*Supplied text*
──────────────────────────────

Lawmakers advance bill aimed at curbing third-party restaurant reservations

SPRINGFIELD — A bill heading to Gov. JB Pritzker’s desk is aimed at protecting local restaurants from third-party vendors that buy and resell reservations, which proponents say can lead to costly no-shows and consumer fraud.

If the measure is signed into law by Pritzker, Illinois would join states including New York and Florida in attempting to bar third-party reservation services from listing, advertising, promoting or selling reservations without a written agreement with the restaurant.

The measure, which the House passed last week without any no votes after an earlier overwhelming show of support in the Senate, opens the third-party vendors to litigation and provides for civil penalties of up to $1,000 per violation.

According to Rep. Margaret Croke, a Chicago Democrat who sponsored the bill in the House, the third-party vendors hurt restaurants by grabbing reservations at popular places, sometimes using automated bots, as soon as they are released on platforms such as Open Table that have an agreement with the restaurant. That makes reservations on the site the restaurant is working with look unavailable when they’re actually being sold on another platform.

Restaurants plan their nights based on the number of bookings and staff accordingly, but the third-party reservations are often no shows, Croke said.

“They’re booked so the restaurant thinks they got the reservation, but maybe someone didn’t buy it on the third party,” Croke said. “They have no way of knowing that the reservation was purchased because now the third party is technically the holder of that reservation.”

Third-party reservation platforms often charge high fees to secure a table, Croke said, adding that she found one vendor selling a reservation for the Ralph Lauren restaurant in Chicago for $700.

“It was ridiculous,” Croke said. “I thought, ‘You’re taking something that is free, something that everyone should be able to enjoy and pricing it up.’ None of that money is going to the restaurant.”

While no opposition was formally filed against the bill in Illinois, the founder of one third-party vendor, Appointment Trader, said his platform does not use automated bots.

──────────────────────────────

Stored data:
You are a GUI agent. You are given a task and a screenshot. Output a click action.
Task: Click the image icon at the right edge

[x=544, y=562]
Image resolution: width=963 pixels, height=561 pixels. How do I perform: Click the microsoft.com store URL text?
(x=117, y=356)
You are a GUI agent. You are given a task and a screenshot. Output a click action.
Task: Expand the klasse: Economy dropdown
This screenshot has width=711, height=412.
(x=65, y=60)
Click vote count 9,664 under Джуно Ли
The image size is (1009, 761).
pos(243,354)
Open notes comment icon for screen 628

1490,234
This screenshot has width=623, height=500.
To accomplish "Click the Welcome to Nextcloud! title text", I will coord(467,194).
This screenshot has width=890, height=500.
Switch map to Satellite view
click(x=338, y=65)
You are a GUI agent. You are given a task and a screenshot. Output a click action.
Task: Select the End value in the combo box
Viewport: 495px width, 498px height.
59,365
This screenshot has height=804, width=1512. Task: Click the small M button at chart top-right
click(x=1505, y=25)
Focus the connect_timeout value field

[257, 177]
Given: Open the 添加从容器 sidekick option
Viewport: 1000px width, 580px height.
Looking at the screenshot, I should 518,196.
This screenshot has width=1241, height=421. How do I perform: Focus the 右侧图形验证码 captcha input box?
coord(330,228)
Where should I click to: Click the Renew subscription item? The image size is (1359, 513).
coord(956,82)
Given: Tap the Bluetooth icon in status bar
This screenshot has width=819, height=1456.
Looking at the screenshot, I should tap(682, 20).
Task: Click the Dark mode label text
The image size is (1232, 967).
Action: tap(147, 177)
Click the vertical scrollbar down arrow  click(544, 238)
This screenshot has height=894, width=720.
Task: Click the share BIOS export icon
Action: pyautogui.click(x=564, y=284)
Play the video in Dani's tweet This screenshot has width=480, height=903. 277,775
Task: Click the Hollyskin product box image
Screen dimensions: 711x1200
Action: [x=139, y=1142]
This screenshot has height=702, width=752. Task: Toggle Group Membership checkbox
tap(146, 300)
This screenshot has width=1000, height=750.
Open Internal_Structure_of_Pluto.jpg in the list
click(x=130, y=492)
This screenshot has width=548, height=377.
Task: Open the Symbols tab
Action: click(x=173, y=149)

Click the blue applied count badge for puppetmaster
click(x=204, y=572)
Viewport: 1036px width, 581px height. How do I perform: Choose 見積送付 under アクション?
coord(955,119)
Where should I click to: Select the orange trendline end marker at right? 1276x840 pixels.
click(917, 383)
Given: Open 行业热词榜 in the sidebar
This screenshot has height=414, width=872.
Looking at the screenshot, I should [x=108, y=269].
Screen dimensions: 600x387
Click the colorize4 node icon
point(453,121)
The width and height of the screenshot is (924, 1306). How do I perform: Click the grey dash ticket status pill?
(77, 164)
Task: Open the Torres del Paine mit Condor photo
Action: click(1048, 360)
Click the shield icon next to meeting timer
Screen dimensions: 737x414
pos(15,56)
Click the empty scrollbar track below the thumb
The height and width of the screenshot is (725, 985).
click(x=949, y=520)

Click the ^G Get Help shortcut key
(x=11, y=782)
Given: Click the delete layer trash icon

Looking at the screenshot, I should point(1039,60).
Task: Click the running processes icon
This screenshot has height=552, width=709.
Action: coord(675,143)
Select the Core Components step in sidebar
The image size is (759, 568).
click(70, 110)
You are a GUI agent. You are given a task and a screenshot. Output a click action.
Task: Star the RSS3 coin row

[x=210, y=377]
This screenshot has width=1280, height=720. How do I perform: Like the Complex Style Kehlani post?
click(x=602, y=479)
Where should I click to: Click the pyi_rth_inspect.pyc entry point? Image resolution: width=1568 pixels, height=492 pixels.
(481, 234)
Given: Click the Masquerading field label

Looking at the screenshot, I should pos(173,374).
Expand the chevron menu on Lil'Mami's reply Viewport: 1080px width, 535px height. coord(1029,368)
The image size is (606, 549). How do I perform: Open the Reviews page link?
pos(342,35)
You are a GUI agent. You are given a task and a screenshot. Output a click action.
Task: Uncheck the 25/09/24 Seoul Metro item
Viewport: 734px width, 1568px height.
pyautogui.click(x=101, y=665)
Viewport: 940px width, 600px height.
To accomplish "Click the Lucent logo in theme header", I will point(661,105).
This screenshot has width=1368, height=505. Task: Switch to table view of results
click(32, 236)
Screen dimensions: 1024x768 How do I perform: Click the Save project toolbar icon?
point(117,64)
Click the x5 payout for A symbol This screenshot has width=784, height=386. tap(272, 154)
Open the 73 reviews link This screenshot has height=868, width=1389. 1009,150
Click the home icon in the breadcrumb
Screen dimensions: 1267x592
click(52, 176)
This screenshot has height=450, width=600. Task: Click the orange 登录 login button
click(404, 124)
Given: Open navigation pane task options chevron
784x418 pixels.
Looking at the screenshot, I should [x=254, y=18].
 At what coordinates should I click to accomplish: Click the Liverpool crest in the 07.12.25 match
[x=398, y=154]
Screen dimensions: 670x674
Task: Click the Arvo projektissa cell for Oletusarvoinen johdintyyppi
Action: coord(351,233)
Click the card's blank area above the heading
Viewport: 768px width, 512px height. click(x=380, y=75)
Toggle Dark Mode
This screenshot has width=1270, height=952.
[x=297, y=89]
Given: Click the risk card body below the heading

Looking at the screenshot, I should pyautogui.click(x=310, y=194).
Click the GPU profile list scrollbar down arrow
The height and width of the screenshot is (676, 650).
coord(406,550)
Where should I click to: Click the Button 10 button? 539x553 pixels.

──────────────────────────────

Echo the complete article about the bill to curb third-party restaurant reservations word for word. Draw only on the article, not on the stored data.

*Exercise result*
Lawmakers advance bill aimed at curbing third-party restaurant reservations

SPRINGFIELD — A bill heading to Gov. JB Pritzker’s desk is aimed at protecting local restaurants from third-party vendors that buy and resell reservations, which proponents say can lead to costly no-shows and consumer fraud.

If the measure is signed into law by Pritzker, Illinois would join states including New York and Florida in attempting to bar third-party reservation services from listing, advertising, promoting or selling reservations without a written agreement with the restaurant.

The measure, which the House passed last week without any no votes after an earlier overwhelming show of support in the Senate, opens the third-party vendors to litigation and provides for civil penalties of up to $1,000 per violation.

According to Rep. Margaret Croke, a Chicago Democrat who sponsored the bill in the House, the third-party vendors hurt restaurants by grabbing reservations at popular places, sometimes using automated bots, as soon as they are released on platforms such as Open Table that have an agreement with the restaurant. That makes reservations on the site the restaurant is working with look unavailable when they’re actually being sold on another platform.

Restaurants plan their nights based on the number of bookings and staff accordingly, but the third-party reservations are often no shows, Croke said.

“They’re booked so the restaurant thinks they got the reservation, but maybe someone didn’t buy it on the third party,” Croke said. “They have no way of knowing that the reservation was purchased because now the third party is technically the holder of that reservation.”

Third-party reservation platforms often charge high fees to secure a table, Croke said, adding that she found one vendor selling a reservation for the Ralph Lauren restaurant in Chicago for $700.

“It was ridiculous,” Croke said. “I thought, ‘You’re taking something that is free, something that everyone should be able to enjoy and pricing it up.’ None of that money is going to the restaurant.”

While no opposition was formally filed against the bill in Illinois, the founder of one third-party vendor, Appointment Trader, said his platform does not use automated bots.